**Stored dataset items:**
=======

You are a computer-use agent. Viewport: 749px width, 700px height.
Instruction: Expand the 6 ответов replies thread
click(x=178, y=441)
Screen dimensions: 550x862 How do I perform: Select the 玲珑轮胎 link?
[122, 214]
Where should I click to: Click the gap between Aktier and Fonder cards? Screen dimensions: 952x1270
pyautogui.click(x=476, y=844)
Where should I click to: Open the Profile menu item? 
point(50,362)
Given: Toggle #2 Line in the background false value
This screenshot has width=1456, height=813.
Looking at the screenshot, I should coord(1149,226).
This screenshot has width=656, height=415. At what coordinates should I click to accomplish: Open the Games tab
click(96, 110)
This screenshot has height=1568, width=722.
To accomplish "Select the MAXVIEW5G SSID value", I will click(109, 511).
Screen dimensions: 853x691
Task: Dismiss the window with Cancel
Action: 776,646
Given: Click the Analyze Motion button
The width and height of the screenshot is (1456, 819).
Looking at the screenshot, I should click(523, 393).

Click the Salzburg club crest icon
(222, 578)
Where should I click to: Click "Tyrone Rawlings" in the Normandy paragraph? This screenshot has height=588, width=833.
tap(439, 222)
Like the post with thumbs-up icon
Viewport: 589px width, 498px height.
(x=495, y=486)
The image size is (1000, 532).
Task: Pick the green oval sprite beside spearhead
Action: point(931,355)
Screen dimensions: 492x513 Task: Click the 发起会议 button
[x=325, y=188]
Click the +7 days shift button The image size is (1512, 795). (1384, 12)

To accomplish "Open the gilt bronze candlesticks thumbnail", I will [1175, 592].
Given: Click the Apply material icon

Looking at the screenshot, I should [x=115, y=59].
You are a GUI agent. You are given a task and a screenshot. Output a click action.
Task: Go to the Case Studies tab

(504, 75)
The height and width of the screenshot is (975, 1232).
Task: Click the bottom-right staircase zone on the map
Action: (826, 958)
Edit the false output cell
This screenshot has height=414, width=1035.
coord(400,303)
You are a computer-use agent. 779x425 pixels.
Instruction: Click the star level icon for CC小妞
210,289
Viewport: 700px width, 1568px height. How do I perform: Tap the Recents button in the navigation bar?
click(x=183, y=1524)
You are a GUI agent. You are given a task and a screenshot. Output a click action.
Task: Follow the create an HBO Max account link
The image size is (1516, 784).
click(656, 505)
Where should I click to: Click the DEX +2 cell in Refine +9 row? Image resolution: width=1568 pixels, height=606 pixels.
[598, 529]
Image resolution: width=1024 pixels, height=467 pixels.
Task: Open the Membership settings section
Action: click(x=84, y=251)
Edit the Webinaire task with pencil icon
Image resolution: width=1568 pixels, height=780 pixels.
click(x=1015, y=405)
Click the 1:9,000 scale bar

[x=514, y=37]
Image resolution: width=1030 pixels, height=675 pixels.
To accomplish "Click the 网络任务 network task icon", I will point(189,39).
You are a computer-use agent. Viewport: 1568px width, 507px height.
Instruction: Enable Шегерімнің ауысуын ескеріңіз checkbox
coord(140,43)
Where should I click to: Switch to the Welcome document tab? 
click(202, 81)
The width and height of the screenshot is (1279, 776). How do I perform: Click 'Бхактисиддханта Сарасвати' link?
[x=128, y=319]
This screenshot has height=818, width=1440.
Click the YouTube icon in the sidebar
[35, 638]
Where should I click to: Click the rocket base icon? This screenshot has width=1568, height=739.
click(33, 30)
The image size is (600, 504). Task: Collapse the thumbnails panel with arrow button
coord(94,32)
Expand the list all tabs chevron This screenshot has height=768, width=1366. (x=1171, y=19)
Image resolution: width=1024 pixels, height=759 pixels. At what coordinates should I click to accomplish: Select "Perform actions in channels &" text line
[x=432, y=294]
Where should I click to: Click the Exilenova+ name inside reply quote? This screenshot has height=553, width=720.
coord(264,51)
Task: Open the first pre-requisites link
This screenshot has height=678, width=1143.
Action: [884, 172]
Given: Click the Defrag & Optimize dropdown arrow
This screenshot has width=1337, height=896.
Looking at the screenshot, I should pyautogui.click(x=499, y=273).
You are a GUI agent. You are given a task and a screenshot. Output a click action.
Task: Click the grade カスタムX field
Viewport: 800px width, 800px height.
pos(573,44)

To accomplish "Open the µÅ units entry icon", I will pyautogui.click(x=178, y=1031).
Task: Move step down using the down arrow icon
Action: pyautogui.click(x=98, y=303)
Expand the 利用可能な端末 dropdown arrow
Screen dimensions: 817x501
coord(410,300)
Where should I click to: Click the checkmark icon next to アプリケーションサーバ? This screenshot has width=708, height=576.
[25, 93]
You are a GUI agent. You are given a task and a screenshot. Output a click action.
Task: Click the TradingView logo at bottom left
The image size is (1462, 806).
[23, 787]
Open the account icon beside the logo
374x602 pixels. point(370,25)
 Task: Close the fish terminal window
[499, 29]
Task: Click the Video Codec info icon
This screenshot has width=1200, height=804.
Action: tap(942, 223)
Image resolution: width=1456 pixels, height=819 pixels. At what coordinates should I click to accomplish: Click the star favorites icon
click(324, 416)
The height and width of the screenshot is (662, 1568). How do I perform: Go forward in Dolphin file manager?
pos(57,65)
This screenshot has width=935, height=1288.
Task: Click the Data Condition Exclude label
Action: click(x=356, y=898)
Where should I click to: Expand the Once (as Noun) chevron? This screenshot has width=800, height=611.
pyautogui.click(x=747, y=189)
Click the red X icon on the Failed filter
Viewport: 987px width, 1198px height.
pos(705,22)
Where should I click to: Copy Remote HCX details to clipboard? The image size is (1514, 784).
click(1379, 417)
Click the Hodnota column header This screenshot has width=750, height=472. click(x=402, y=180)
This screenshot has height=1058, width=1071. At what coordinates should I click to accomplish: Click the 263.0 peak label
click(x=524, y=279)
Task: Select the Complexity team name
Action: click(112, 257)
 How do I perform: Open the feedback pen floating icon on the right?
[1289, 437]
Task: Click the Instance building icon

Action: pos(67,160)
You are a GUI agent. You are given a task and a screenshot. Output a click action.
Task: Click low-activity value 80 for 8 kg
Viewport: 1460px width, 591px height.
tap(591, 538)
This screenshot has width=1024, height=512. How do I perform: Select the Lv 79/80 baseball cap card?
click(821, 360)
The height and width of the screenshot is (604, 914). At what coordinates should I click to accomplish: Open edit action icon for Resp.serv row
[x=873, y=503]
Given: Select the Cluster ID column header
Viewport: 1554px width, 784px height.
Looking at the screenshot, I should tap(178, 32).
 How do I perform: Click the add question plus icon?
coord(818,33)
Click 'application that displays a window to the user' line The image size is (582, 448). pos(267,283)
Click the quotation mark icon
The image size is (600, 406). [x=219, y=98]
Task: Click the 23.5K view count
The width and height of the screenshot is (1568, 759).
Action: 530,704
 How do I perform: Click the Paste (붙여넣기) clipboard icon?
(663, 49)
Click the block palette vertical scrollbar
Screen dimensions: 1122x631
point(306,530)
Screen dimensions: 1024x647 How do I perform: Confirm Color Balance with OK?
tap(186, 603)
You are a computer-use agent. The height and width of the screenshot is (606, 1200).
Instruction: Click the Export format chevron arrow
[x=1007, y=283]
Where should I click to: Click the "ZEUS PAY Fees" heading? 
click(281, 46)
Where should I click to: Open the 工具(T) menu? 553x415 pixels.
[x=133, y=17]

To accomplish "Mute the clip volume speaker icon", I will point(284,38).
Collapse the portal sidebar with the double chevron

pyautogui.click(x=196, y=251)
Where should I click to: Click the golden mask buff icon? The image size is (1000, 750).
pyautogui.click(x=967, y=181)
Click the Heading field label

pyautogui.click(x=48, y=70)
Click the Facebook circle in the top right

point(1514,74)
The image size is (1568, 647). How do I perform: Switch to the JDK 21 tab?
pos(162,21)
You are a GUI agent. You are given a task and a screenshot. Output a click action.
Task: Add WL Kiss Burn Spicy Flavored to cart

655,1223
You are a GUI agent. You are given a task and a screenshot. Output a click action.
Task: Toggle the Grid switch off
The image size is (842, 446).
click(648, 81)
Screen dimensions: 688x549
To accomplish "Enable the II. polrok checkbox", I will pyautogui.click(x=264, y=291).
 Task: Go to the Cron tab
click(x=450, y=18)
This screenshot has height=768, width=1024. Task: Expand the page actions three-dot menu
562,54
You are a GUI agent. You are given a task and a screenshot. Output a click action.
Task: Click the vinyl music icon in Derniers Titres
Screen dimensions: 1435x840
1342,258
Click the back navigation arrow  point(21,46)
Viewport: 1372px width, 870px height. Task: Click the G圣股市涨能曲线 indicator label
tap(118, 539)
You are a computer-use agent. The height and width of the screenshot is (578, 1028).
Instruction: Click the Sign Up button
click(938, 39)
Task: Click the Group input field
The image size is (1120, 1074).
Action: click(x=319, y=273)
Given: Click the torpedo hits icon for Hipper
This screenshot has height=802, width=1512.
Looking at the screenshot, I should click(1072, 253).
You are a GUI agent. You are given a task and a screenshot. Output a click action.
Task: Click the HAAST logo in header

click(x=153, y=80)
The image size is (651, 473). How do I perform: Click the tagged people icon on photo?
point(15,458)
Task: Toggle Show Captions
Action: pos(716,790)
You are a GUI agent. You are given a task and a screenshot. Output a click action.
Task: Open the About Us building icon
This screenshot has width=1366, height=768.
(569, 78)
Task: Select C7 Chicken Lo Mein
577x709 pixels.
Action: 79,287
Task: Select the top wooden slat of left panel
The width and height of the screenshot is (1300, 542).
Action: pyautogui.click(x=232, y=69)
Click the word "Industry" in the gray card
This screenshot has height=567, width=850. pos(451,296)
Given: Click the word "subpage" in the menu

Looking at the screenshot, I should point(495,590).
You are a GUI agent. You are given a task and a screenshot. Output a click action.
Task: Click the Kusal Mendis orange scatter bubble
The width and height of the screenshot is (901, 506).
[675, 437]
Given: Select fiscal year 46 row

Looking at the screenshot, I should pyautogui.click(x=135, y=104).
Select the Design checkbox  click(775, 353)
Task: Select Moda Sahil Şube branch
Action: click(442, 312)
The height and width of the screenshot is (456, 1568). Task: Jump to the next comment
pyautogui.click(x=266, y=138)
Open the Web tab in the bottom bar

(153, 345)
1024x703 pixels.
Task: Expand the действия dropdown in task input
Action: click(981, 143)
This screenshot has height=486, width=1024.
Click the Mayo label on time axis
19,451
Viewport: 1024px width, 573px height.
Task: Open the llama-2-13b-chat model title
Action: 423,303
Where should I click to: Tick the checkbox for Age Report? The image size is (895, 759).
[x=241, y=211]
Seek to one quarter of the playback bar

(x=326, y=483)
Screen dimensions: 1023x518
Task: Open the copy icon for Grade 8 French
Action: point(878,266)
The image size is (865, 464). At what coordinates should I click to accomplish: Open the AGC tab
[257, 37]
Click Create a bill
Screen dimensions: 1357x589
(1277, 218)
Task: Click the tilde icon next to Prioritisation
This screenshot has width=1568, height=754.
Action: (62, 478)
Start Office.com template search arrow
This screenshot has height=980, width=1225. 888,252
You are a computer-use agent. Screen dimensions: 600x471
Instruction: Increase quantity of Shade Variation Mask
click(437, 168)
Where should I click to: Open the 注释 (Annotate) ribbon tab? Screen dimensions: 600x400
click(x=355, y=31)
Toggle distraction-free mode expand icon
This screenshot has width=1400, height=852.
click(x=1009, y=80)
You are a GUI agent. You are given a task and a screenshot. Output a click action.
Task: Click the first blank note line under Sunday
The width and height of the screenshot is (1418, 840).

=======

**INSTRUCTIONS FOR THE TASK:** Each line holding "first" in the records should be copied out.

**WRITTEN SOLUTION:**
Task: Open the first pre-requisites link
Task: Click the first blank note line under Sunday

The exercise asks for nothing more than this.